Running a small business can be an isolating experience for owners. They often lack people to confide in who have a sufficient understanding of their business – which is why a good accountant is so vital.
The right accountant acts as a business mentor, helping with so much more than tax strategies, business structure and the usual compliance services. In my experience, growth is best achieved if an accountant applies their skills to identify strengths and weaknesses, using the figures as building blocks to drive the business forward, tasking the owner with addressing limitations and building on assets.
But with so many accountants advertising their services, how do you select the right one for your business? The following may help to guide you in the right direction.
- In the UK, anyone can call themselves an accountant – even if they aren’t qualified.
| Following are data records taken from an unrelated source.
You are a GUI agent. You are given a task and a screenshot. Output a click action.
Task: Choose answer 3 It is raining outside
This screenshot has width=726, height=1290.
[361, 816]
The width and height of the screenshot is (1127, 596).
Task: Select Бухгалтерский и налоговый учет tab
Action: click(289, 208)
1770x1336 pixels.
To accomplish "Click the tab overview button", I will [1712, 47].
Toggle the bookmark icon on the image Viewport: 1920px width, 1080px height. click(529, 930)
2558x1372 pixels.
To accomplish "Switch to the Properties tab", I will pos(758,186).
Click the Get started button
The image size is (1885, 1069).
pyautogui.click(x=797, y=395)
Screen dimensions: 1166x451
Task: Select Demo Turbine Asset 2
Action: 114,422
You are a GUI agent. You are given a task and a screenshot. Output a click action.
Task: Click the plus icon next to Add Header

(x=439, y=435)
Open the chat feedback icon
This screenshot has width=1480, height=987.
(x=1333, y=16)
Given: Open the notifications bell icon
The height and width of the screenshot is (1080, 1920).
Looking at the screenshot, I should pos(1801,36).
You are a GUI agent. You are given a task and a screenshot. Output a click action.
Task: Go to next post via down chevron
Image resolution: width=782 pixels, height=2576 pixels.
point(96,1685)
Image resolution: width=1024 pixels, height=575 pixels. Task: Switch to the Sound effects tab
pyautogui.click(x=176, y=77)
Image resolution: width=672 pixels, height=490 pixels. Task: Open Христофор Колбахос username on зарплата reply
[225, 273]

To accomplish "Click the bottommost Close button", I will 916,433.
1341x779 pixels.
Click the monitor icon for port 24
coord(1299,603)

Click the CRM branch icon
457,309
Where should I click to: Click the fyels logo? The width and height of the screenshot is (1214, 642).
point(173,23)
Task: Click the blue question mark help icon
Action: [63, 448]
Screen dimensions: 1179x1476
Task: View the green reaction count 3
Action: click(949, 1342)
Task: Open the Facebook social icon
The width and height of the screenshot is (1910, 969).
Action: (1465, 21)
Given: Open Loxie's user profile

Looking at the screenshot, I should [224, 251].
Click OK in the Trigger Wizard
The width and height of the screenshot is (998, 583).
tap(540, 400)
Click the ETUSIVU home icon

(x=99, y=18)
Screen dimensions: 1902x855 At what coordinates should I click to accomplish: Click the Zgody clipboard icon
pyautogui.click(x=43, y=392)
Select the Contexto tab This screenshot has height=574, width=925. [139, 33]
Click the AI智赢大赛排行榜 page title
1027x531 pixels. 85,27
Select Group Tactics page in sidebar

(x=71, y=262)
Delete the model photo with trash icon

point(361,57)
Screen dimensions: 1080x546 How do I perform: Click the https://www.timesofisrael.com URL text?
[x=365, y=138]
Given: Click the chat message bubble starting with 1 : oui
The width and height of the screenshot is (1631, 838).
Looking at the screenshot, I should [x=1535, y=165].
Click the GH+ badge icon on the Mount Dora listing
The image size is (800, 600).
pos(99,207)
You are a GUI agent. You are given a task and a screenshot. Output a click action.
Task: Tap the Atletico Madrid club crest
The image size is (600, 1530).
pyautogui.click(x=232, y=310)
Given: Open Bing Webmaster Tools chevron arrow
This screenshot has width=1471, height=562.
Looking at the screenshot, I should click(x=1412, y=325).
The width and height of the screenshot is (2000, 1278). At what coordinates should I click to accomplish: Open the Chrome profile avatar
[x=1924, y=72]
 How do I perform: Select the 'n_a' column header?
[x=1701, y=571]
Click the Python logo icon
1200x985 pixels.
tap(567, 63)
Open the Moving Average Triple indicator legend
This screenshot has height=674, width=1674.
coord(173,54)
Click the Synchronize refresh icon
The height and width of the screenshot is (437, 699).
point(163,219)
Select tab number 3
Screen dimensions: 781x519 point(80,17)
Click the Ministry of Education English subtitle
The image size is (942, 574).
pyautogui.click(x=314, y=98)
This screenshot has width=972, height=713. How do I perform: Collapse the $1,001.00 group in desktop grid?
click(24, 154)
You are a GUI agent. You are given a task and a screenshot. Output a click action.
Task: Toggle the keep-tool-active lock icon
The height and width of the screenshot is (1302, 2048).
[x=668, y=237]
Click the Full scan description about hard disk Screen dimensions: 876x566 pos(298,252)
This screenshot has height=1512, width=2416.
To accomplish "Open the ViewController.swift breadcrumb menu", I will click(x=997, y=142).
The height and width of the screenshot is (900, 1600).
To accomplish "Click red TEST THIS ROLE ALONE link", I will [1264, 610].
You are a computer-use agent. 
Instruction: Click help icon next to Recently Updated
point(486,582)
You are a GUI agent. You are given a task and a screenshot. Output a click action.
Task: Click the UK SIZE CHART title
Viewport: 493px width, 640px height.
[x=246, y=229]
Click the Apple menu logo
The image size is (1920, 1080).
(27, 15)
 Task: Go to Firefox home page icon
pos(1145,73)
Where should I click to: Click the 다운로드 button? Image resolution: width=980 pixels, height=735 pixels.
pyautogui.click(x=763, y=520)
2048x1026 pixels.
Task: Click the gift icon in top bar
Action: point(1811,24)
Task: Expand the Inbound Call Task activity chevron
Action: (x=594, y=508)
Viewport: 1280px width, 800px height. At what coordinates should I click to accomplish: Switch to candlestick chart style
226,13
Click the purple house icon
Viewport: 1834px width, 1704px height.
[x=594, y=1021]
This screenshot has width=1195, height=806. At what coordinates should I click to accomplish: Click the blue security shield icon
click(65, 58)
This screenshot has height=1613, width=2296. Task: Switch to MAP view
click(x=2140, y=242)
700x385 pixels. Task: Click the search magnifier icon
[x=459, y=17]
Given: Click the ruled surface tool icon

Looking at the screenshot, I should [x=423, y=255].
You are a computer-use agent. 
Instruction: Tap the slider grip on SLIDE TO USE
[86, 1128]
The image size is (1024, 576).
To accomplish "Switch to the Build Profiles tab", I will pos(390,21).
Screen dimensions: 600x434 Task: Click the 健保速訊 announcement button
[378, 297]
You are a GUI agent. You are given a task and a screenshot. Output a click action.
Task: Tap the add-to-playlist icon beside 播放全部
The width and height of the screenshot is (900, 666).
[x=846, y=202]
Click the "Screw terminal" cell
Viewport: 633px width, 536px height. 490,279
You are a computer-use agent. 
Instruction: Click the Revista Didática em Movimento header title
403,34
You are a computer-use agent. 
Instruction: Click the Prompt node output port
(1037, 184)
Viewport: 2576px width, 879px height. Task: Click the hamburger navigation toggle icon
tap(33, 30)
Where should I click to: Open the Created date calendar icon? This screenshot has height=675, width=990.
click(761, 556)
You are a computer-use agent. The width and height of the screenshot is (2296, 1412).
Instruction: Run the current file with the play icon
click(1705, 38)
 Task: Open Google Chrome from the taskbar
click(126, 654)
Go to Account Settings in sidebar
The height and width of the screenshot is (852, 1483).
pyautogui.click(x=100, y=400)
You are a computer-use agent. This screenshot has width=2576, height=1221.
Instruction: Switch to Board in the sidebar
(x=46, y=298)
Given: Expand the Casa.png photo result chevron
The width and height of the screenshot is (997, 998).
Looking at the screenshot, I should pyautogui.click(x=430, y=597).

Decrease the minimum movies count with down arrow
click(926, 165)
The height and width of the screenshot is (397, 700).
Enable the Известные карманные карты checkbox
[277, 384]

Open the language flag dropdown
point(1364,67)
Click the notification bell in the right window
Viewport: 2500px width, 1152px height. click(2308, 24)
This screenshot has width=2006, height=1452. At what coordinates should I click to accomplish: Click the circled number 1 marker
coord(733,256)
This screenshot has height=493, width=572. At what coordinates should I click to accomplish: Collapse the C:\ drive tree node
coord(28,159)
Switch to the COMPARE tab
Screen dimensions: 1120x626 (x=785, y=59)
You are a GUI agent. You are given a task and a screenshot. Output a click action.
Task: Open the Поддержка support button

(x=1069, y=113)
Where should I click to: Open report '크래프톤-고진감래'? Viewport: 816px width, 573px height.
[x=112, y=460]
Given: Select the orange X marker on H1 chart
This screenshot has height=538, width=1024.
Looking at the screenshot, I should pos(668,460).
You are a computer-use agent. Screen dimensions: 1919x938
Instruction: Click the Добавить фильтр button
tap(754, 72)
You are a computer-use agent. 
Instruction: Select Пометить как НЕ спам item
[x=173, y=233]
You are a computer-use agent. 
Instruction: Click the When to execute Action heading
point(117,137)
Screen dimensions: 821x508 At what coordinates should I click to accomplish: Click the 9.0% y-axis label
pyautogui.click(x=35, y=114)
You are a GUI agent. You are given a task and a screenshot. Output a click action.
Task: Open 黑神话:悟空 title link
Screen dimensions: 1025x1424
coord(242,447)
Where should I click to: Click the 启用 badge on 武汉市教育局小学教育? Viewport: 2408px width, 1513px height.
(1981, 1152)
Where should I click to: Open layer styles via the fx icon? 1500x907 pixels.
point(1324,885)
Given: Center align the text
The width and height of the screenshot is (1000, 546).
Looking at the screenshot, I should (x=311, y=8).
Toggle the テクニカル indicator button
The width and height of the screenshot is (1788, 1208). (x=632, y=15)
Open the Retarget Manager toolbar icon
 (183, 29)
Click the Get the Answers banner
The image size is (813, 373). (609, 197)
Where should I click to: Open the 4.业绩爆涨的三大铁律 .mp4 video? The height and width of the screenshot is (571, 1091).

So, ensure that the one you choose is suitably qualified and part of the relevant professional body (ie ACCA or ICAEW for chartered accountants).
- Recommendation is always a good sign: ask friends, colleagues, fellow business owners, etc if they are happy to recommend their accountant. If you are an active networker, this can be a great place to source an effective accountant.
- Beware accountants that make big promises. The first thing an accountant should do is listen so they can get to know your business, including its history, what is currently happening and its future goals.
- Some accountants specialise in specific sectors such as retail or manufacturing and it may be that you want an accountant who is very familiar with yours.
- The connection between personal and professional finance can be very closely related within small businesses, particularly family companies and sole traders. Your accountant should be able to help you make decisions that recognise this link and which are mutually beneficial.
- It makes sense to choose an accountant with experience of dealing with businesses of your size and type (eg one who specialises in family businesses, SMEs or start-ups). An accountancy practice with a high proportion of large clients on its books may not understand your needs as well – or value your business as they should.
- Finally, it’s important to appoint someone who you feel comfortable with, who understands you, is on the same wavelength and who you feel comfortable picking up the phone to speak to. A sense of humour is an added bonus!
SMEs rarely have the advantage of large management teams with a wide range of specialisms and expertise. So, having access to suitably qualified professionals in the form of a knowledgeable and proactive accountant is essential. Someone who will keep a professional confidence and who understands a company well enough to offer constructive advice can make the difference between getting by and running a thriving and growing business.